What we now know, said Cotton, is that there are a variety of receptors sensitive to heat and cold. Take menthol, for example. The TRPM8 receptor is activated by cold and also switched on by the menthol found in mint. “This is why menthol gives a cooling sensation when applied to the skin or mucous membranes. It does not actually reduce your temperature, it just feels as if it does, when you have it in toothpaste or a mouthwash.”
What Julius and Patapoutian’s research explains are the mechanics of ancient Amazon women’s folk medicine. The brassica plant identified by Mayor contains a compound called allyl isothiocyanate, which activates the TRPV1 receptor. This, Cotton said, “would have made it an effective massage oil” that would have alleviated the painful cold of bathing in the River Don and, Mayor added, masked the pain signals from battle injuries and arthritis. Much like capsaicin from hot chili peppers is used in modern creams to relieve arthritis pains.
Mayor told me that it was “exciting it was to realize that the chemical mystery of the warrior women’s folk medicine, invented more than 2,000 years ago, was solved by the 2021 Nobel Prize for Medicine!” The brassica cabbage, Mayor added, wasn’t the only way that saddle-sore Amazons learned to unwind and care for their bodies. Besides their discovery of warming massage lotions, the historian Herodotus says that they enjoyed steam baths featuring intoxicating cannabis vapors. They even used hemp to make their famous lassos. After hours on horseback in battle who doesn’t need a hot bath and some THC to take the edge off?
The process, if you were asking for a friend, is described in detail by Herodotus: “They toss handfuls of kannabis seeds onto the heated stones. These seeds smolder and smoke and create great clouds of steam.” In her forthcoming book, Flying Snakes and Griffin Claws Mayor calls this the ancient version of hot boxing. Herodotus enthusiastically endorses it as far superior to Greek vapor-baths. Just as some use medical marijuana today, these uses of cannabis might also have helped with pain management but there’s no evidence that the Amazons used cannabis in battle. It was a work hard, play hard way of life.
The Amazons also made face masks using cypress, cedar and frankincense, proving that self-care can be a priority even for the busiest ancient warriors.
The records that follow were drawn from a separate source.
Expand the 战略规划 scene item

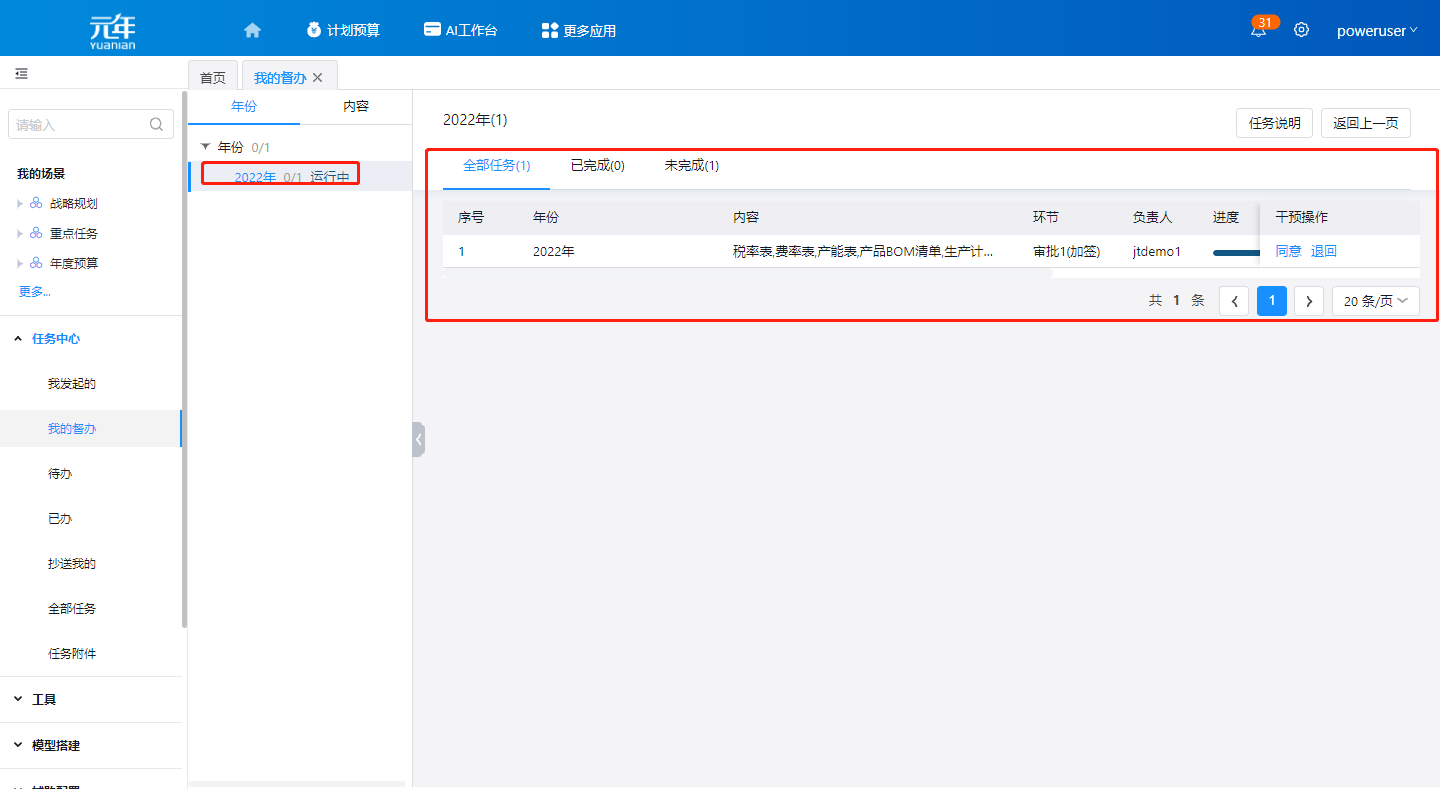(21, 204)
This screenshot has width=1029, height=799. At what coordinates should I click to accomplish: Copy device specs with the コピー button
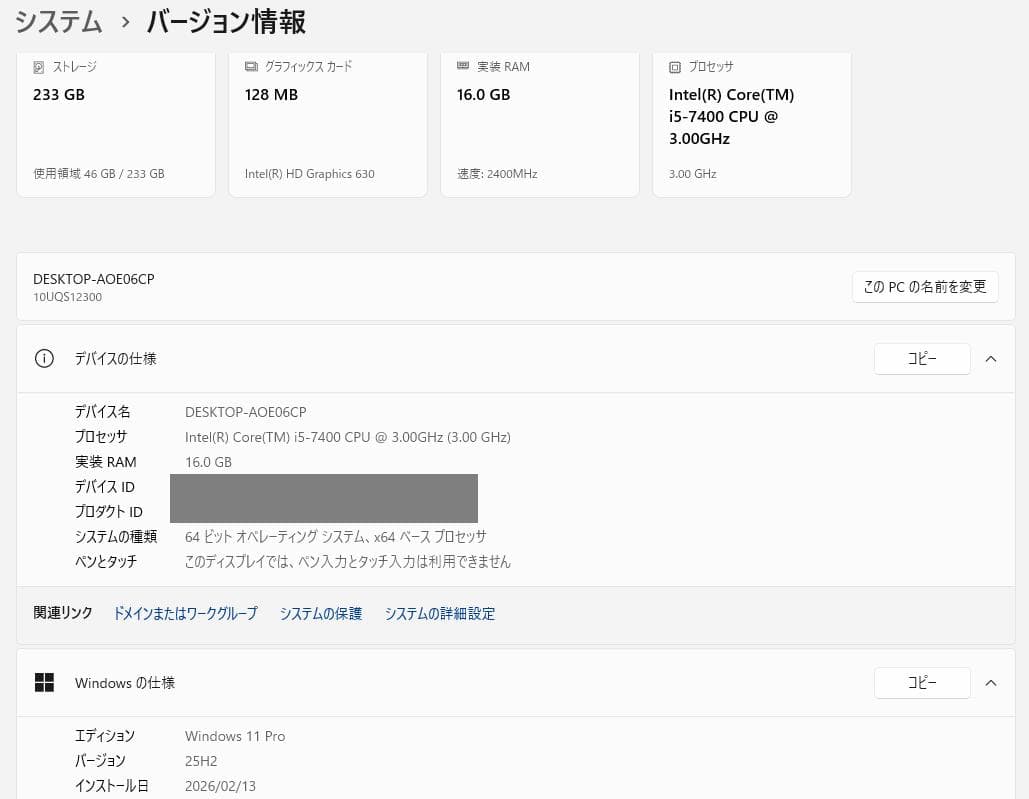click(921, 358)
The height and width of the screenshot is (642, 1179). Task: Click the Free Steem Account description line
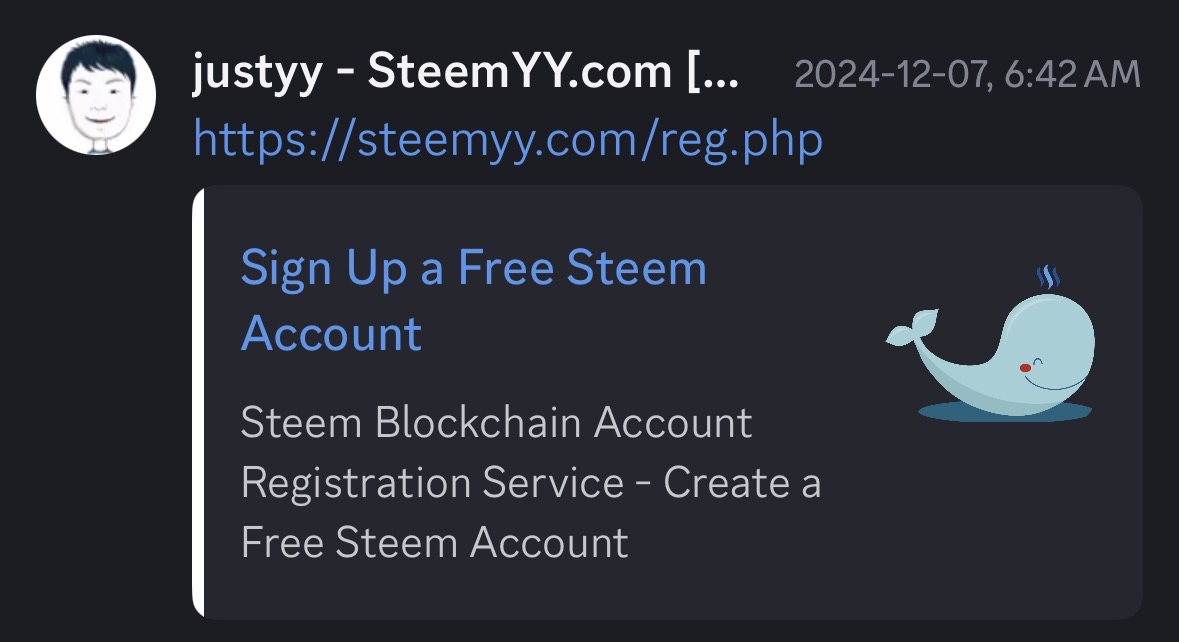[434, 543]
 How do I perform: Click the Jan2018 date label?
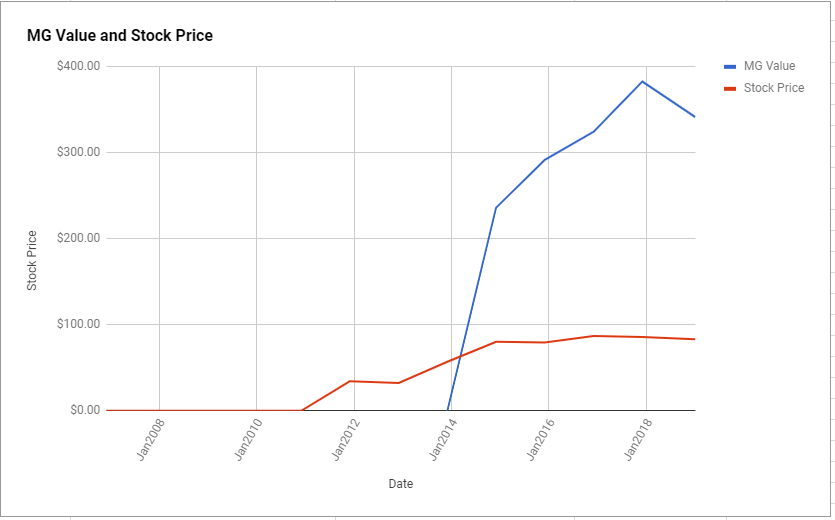click(x=638, y=440)
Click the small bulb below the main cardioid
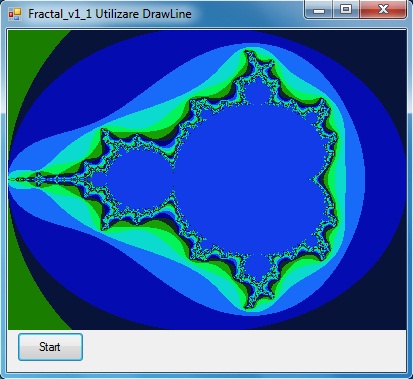Viewport: 413px width, 379px height. [255, 266]
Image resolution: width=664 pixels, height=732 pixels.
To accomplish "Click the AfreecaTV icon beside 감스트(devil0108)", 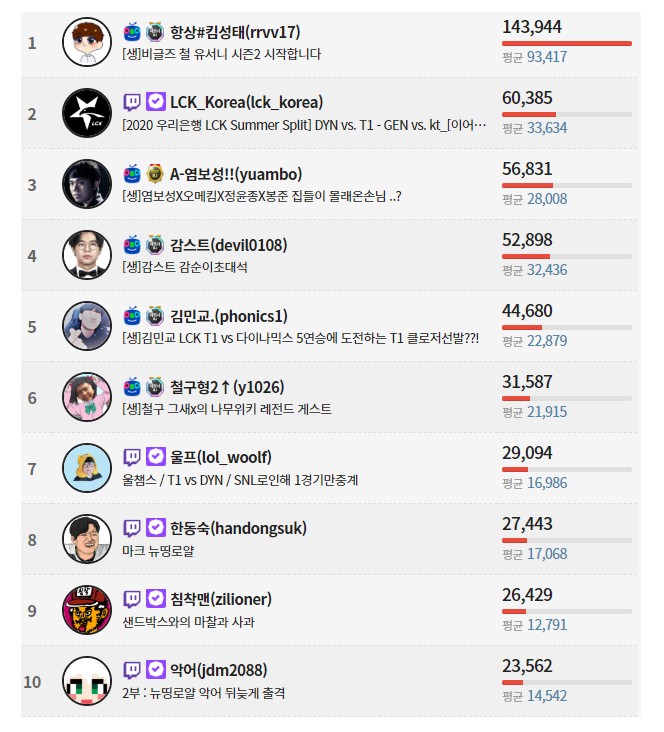I will [132, 245].
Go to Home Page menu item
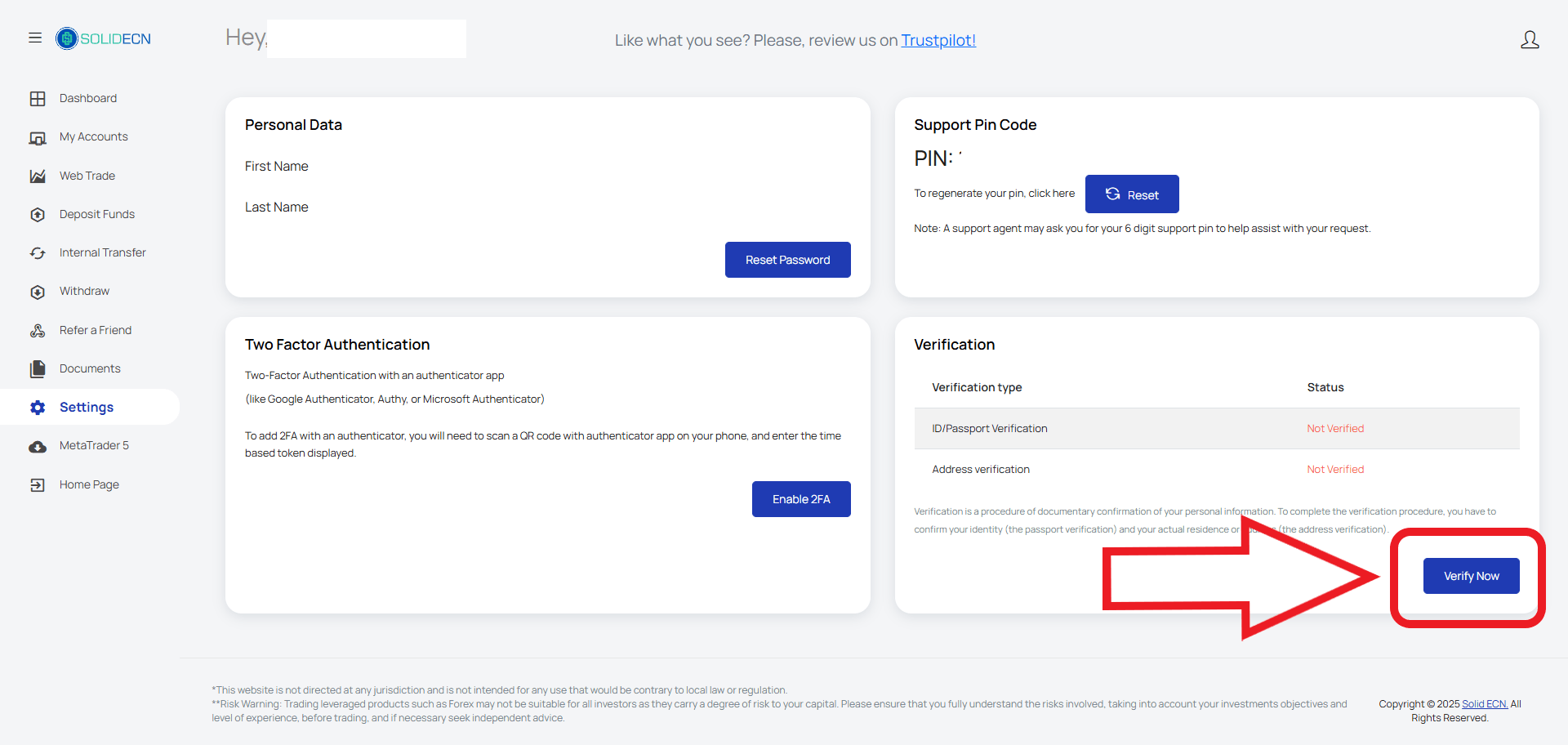Image resolution: width=1568 pixels, height=745 pixels. pyautogui.click(x=90, y=484)
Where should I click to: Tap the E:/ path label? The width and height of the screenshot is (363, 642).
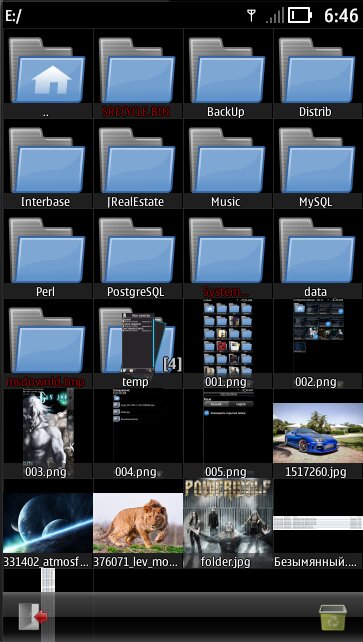tap(13, 17)
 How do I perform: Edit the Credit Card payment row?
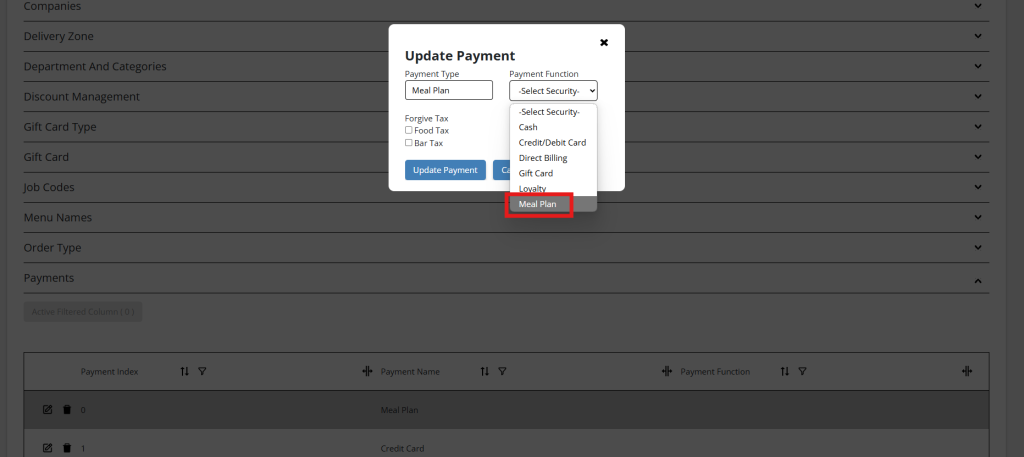click(47, 449)
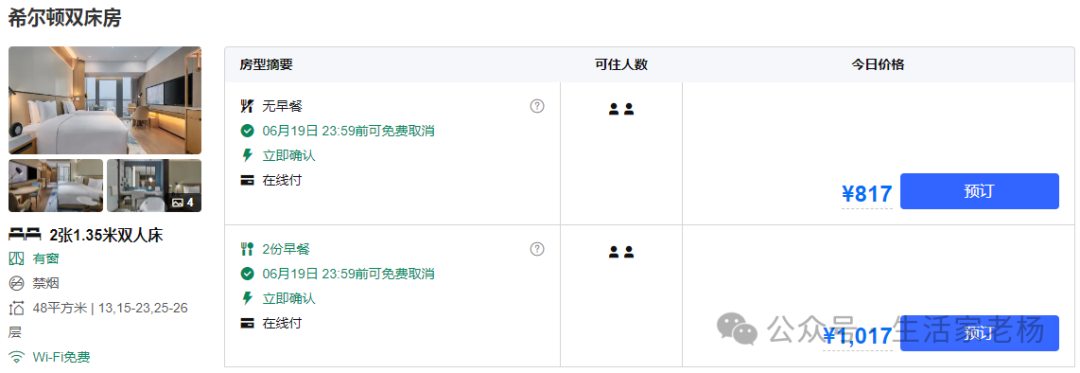Click help icon beside 无早餐 option
The image size is (1080, 373).
(537, 106)
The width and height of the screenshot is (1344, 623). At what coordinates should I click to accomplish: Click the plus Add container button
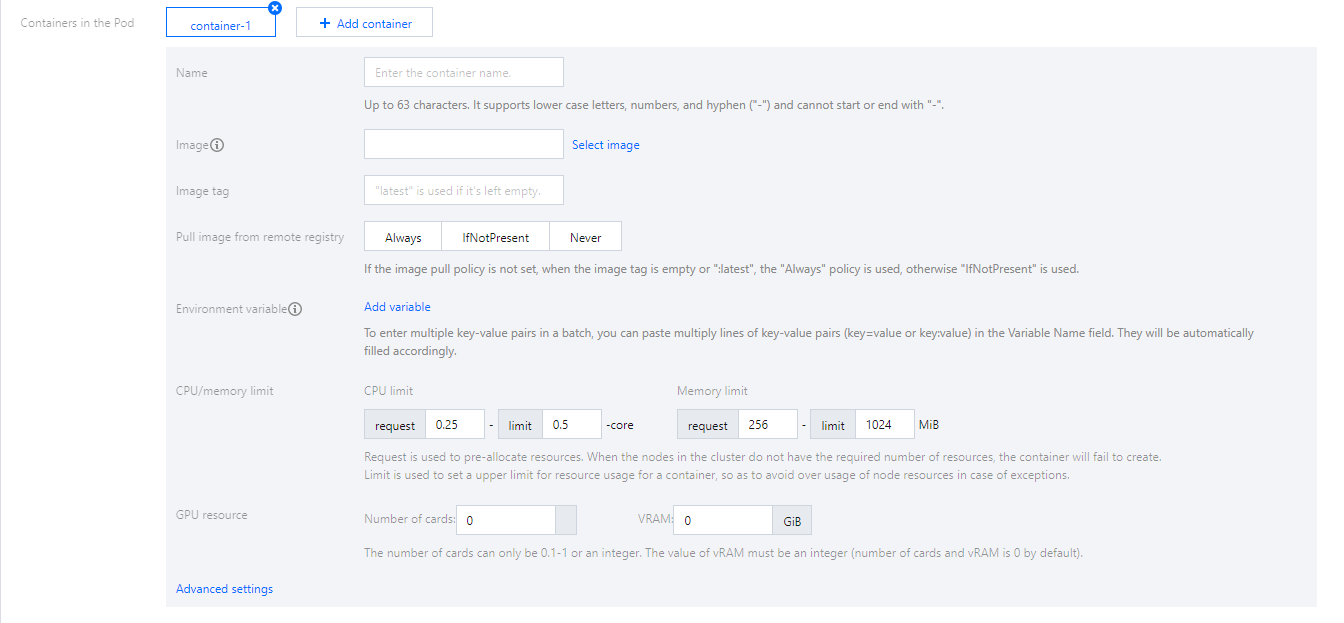click(364, 23)
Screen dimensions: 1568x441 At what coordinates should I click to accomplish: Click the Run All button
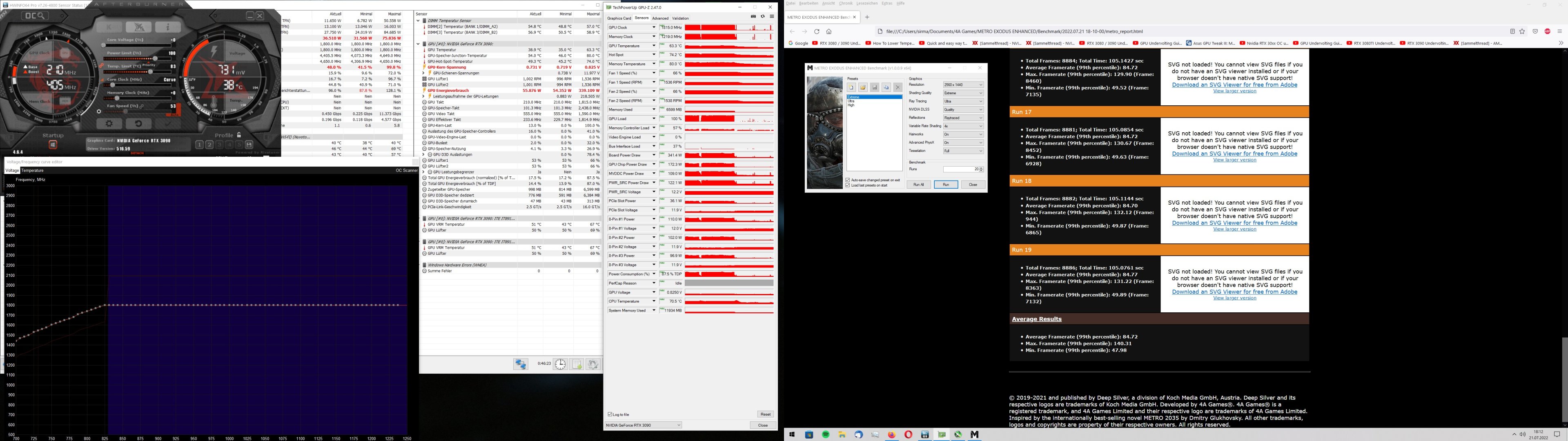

Frankincense is an antiseptic with anti-inflammatory properties. Some recent research, Mayor told me, suggests that it may even help alleviate depression. Like the best modern beauty masks, the cosmetic paste was worn overnight and removed in the morning.
While it might seem unfair that anonymous ancient women discover medically effective treatments only for modern men to get a Nobel prize for explaining how it works, research like this proves both that science and history can work hand in hand in the present. So-called “primitive” ancient cultures weren’t so primitive or clueless after all. They may not have understood the chemistry of their treatments but, frankly, nor do most of us. While it’s unlikely that Julius and Patapoutian will divert time from their important research to investigate the anti-aging properties of cedar and frankincense, perhaps someone should.